- [Problem to work on]
Send back the whole listing untouched.

- [Available records]
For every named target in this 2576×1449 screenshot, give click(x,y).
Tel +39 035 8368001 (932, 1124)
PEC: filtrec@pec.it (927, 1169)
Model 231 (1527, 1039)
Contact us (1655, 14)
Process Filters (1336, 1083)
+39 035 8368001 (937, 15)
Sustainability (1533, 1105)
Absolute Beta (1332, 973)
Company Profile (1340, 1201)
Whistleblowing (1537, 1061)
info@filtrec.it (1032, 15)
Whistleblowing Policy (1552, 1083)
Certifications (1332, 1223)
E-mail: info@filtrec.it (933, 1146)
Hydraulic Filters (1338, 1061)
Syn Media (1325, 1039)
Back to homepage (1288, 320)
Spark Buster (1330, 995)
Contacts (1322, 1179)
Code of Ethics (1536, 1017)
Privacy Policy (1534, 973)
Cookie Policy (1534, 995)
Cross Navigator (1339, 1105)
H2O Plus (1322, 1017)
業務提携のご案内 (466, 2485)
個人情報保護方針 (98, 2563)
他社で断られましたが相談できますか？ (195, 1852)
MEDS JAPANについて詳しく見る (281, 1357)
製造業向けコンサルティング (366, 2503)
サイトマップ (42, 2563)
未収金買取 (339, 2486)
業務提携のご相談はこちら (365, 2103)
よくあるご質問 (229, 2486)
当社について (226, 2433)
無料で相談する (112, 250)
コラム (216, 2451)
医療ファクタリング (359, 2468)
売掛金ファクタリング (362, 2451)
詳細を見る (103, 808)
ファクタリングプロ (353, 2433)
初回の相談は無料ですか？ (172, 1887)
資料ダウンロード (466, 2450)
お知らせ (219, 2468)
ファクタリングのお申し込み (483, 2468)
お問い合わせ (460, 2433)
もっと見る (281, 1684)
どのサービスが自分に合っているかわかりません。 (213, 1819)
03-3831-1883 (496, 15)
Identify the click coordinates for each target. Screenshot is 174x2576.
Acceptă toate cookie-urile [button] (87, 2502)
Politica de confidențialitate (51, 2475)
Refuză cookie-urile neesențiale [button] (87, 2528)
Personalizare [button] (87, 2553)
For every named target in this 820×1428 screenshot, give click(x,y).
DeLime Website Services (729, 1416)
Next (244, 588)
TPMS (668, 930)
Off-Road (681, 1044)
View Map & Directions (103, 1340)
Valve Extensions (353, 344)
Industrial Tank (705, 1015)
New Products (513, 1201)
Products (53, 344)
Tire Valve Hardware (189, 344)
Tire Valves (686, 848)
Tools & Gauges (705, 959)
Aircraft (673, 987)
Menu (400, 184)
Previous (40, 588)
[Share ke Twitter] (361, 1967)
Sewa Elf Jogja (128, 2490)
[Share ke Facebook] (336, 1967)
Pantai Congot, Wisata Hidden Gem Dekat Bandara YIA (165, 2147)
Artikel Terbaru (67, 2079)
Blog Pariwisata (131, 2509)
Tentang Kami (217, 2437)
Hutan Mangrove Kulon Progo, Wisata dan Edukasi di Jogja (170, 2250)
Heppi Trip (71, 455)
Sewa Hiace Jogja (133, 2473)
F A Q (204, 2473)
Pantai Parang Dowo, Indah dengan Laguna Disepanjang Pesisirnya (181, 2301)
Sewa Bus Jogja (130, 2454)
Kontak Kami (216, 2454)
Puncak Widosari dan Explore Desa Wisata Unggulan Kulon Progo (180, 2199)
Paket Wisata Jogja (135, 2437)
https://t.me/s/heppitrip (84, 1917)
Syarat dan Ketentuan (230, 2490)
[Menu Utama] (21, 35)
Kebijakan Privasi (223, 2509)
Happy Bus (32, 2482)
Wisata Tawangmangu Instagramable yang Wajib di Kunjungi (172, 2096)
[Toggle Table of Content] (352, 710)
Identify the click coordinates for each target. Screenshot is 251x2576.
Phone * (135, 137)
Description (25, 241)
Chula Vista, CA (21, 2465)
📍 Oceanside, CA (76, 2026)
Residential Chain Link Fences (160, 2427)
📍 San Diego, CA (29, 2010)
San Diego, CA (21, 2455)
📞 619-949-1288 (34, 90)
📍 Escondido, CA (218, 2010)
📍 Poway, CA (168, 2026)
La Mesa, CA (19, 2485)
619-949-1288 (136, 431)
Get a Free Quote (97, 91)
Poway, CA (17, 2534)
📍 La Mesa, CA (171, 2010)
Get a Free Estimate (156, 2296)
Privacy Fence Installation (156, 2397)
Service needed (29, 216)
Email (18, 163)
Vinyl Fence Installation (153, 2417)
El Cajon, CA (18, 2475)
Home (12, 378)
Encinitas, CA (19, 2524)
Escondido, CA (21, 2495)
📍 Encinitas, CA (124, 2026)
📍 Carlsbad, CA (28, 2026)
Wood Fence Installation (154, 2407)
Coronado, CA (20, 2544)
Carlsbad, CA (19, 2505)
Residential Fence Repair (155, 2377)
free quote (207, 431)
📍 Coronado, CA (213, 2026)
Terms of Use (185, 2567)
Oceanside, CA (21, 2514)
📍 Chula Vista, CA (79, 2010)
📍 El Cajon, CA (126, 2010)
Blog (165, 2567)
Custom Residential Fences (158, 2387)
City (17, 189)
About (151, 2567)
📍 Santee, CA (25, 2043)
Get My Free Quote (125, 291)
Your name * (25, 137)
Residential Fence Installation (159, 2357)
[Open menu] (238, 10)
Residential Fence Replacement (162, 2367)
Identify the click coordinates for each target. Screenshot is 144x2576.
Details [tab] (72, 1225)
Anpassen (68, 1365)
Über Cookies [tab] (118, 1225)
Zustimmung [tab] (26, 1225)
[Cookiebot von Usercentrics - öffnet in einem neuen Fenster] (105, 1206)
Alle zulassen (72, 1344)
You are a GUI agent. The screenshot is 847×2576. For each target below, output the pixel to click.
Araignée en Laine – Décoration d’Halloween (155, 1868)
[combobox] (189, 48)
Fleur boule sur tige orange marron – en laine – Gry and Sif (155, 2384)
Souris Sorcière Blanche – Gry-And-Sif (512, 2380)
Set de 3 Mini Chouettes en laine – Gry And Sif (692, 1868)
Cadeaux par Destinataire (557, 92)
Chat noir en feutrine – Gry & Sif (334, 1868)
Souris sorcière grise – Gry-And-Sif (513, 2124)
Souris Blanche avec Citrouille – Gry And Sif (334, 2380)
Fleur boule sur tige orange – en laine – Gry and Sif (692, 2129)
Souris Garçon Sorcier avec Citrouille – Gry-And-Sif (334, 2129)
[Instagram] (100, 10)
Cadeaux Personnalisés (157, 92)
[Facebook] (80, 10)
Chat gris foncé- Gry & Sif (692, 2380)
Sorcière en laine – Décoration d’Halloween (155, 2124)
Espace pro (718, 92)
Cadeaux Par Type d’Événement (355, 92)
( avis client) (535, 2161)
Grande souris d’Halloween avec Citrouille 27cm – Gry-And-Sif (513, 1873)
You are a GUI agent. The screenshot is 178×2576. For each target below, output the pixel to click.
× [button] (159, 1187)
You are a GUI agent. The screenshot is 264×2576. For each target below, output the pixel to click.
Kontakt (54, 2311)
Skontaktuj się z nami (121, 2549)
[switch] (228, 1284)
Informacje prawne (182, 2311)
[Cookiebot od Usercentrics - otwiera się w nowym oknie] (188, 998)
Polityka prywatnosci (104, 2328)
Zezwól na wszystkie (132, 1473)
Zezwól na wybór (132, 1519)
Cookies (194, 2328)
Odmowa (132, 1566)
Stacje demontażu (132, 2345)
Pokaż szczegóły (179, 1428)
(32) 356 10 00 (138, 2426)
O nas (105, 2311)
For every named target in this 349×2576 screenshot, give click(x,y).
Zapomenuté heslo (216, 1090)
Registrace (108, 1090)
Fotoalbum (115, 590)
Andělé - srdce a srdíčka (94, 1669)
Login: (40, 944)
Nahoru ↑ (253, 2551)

- [Written reply]
For every named target in this 2576×1449 screenshot, give click(x,y).
Tel +39 035 8368001 (932, 1124)
PEC: filtrec@pec.it (927, 1169)
Model 231 (1527, 1039)
Contact us (1655, 14)
Process Filters (1336, 1083)
+39 035 8368001 (937, 15)
Sustainability (1533, 1105)
Absolute Beta (1332, 973)
Company Profile (1340, 1201)
Whistleblowing (1537, 1061)
info@filtrec.it (1032, 15)
Whistleblowing Policy (1552, 1083)
Certifications (1332, 1223)
E-mail: info@filtrec.it (933, 1146)
Hydraulic Filters (1338, 1061)
Syn Media (1325, 1039)
Back to homepage (1288, 320)
Spark Buster (1330, 995)
Contacts (1322, 1179)
Code of Ethics (1536, 1017)
Privacy Policy (1534, 973)
Cookie Policy (1534, 995)
Cross Navigator (1339, 1105)
H2O Plus (1322, 1017)
業務提携のご案内 (466, 2485)
個人情報保護方針 (98, 2563)
他社で断られましたが相談できますか？ (195, 1852)
MEDS JAPANについて詳しく見る (281, 1357)
製造業向けコンサルティング (366, 2503)
サイトマップ (42, 2563)
未収金買取 (339, 2486)
業務提携のご相談はこちら (365, 2103)
よくあるご質問 (229, 2486)
当社について (226, 2433)
無料で相談する (112, 250)
コラム (216, 2451)
医療ファクタリング (359, 2468)
売掛金ファクタリング (362, 2451)
詳細を見る (103, 808)
ファクタリングプロ (353, 2433)
初回の相談は無料ですか？ (172, 1887)
資料ダウンロード (466, 2450)
お知らせ (219, 2468)
ファクタリングのお申し込み (483, 2468)
お問い合わせ (460, 2433)
もっと見る (281, 1684)
どのサービスが自分に合っているかわかりません。 (213, 1819)
03-3831-1883 (496, 15)
Identify the click coordinates for each target. Screenshot is 174x2576.
Acceptă toate cookie-urile [button] (87, 2502)
Politica de confidențialitate (51, 2475)
Refuză cookie-urile neesențiale [button] (87, 2528)
Personalizare [button] (87, 2553)
For every named target in this 820×1428 screenshot, give click(x,y).
DeLime Website Services (729, 1416)
Next (244, 588)
TPMS (668, 930)
Off-Road (681, 1044)
View Map & Directions (103, 1340)
Valve Extensions (353, 344)
Industrial Tank (705, 1015)
New Products (513, 1201)
Products (53, 344)
Tire Valve Hardware (189, 344)
Tire Valves (686, 848)
Tools & Gauges (705, 959)
Aircraft (673, 987)
Menu (400, 184)
Previous (40, 588)
[Share ke Twitter] (361, 1967)
Sewa Elf Jogja (128, 2490)
[Share ke Facebook] (336, 1967)
Pantai Congot, Wisata Hidden Gem Dekat Bandara YIA (165, 2147)
Artikel Terbaru (67, 2079)
Blog Pariwisata (131, 2509)
Tentang Kami (217, 2437)
Hutan Mangrove Kulon Progo, Wisata dan Edukasi di Jogja (170, 2250)
Heppi Trip (71, 455)
Sewa Hiace Jogja (133, 2473)
F A Q (204, 2473)
Pantai Parang Dowo, Indah dengan Laguna Disepanjang Pesisirnya (181, 2301)
Sewa Bus Jogja (130, 2454)
Kontak Kami (216, 2454)
Puncak Widosari dan Explore Desa Wisata Unggulan Kulon Progo (180, 2199)
Paket Wisata Jogja (135, 2437)
https://t.me/s/heppitrip (84, 1917)
Syarat dan Ketentuan (230, 2490)
[Menu Utama] (21, 35)
Kebijakan Privasi (223, 2509)
Happy Bus (32, 2482)
Wisata Tawangmangu Instagramable yang Wajib di Kunjungi (172, 2096)
[Toggle Table of Content] (352, 710)
Identify the click coordinates for each target. Screenshot is 251x2576.
Phone * (135, 137)
Description (25, 241)
Chula Vista, CA (21, 2465)
📍 Oceanside, CA (76, 2026)
Residential Chain Link Fences (160, 2427)
📍 San Diego, CA (29, 2010)
San Diego, CA (21, 2455)
📞 619-949-1288 (34, 90)
📍 Escondido, CA (218, 2010)
📍 Poway, CA (168, 2026)
La Mesa, CA (19, 2485)
619-949-1288 (136, 431)
Get a Free Quote (97, 91)
Poway, CA (17, 2534)
📍 La Mesa, CA (171, 2010)
Get a Free Estimate (156, 2296)
Privacy Fence Installation (156, 2397)
Service needed (29, 216)
Email (18, 163)
Vinyl Fence Installation (153, 2417)
El Cajon, CA (18, 2475)
Home (12, 378)
Encinitas, CA (19, 2524)
Escondido, CA (21, 2495)
📍 Encinitas, CA (124, 2026)
📍 Carlsbad, CA (28, 2026)
Wood Fence Installation (154, 2407)
Coronado, CA (20, 2544)
Carlsbad, CA (19, 2505)
Residential Fence Repair (155, 2377)
free quote (207, 431)
📍 Coronado, CA (213, 2026)
Terms of Use (185, 2567)
Oceanside, CA (21, 2514)
📍 Chula Vista, CA (79, 2010)
📍 El Cajon, CA (126, 2010)
Blog (165, 2567)
Custom Residential Fences (158, 2387)
City (17, 189)
About (151, 2567)
📍 Santee, CA (25, 2043)
Get My Free Quote (125, 291)
Your name * (25, 137)
Residential Fence Installation (159, 2357)
[Open menu] (238, 10)
Residential Fence Replacement (162, 2367)
Identify the click coordinates for each target. Screenshot is 144x2576.
Details [tab] (72, 1225)
Anpassen (68, 1365)
Über Cookies [tab] (118, 1225)
Zustimmung [tab] (26, 1225)
[Cookiebot von Usercentrics - öffnet in einem neuen Fenster] (105, 1206)
Alle zulassen (72, 1344)
You are a GUI agent. The screenshot is 847×2576. For each target below, output the pixel to click.
Araignée en Laine – Décoration d’Halloween (155, 1868)
[combobox] (189, 48)
Fleur boule sur tige orange marron – en laine – Gry and Sif (155, 2384)
Souris Sorcière Blanche – Gry-And-Sif (512, 2380)
Set de 3 Mini Chouettes en laine – Gry And Sif (692, 1868)
Cadeaux par Destinataire (557, 92)
Chat noir en feutrine – Gry & Sif (334, 1868)
Souris sorcière grise – Gry-And-Sif (513, 2124)
Souris Blanche avec Citrouille – Gry And Sif (334, 2380)
Fleur boule sur tige orange – en laine – Gry and Sif (692, 2129)
Souris Garçon Sorcier avec Citrouille – Gry-And-Sif (334, 2129)
[Instagram] (100, 10)
Cadeaux Personnalisés (157, 92)
[Facebook] (80, 10)
Chat gris foncé- Gry & Sif (692, 2380)
Sorcière en laine – Décoration d’Halloween (155, 2124)
Espace pro (718, 92)
Cadeaux Par Type d’Événement (355, 92)
( avis client) (535, 2161)
Grande souris d’Halloween avec Citrouille 27cm – Gry-And-Sif (513, 1873)
You are a GUI agent. The screenshot is 178×2576. For each target below, output the pixel to click.
× [button] (159, 1187)
You are a GUI agent. The screenshot is 264×2576. For each target below, output the pixel to click.
Kontakt (54, 2311)
Skontaktuj się z nami (121, 2549)
[switch] (228, 1284)
Informacje prawne (182, 2311)
[Cookiebot od Usercentrics - otwiera się w nowym oknie] (188, 998)
Polityka prywatnosci (104, 2328)
Zezwól na wszystkie (132, 1473)
Zezwól na wybór (132, 1519)
Cookies (194, 2328)
Odmowa (132, 1566)
Stacje demontażu (132, 2345)
Pokaż szczegóły (179, 1428)
(32) 356 10 00 (138, 2426)
O nas (105, 2311)
For every named target in this 349×2576 screenshot, give click(x,y).
Zapomenuté heslo (216, 1090)
Registrace (108, 1090)
Fotoalbum (115, 590)
Andělé - srdce a srdíčka (94, 1669)
Login: (40, 944)
Nahoru ↑ (253, 2551)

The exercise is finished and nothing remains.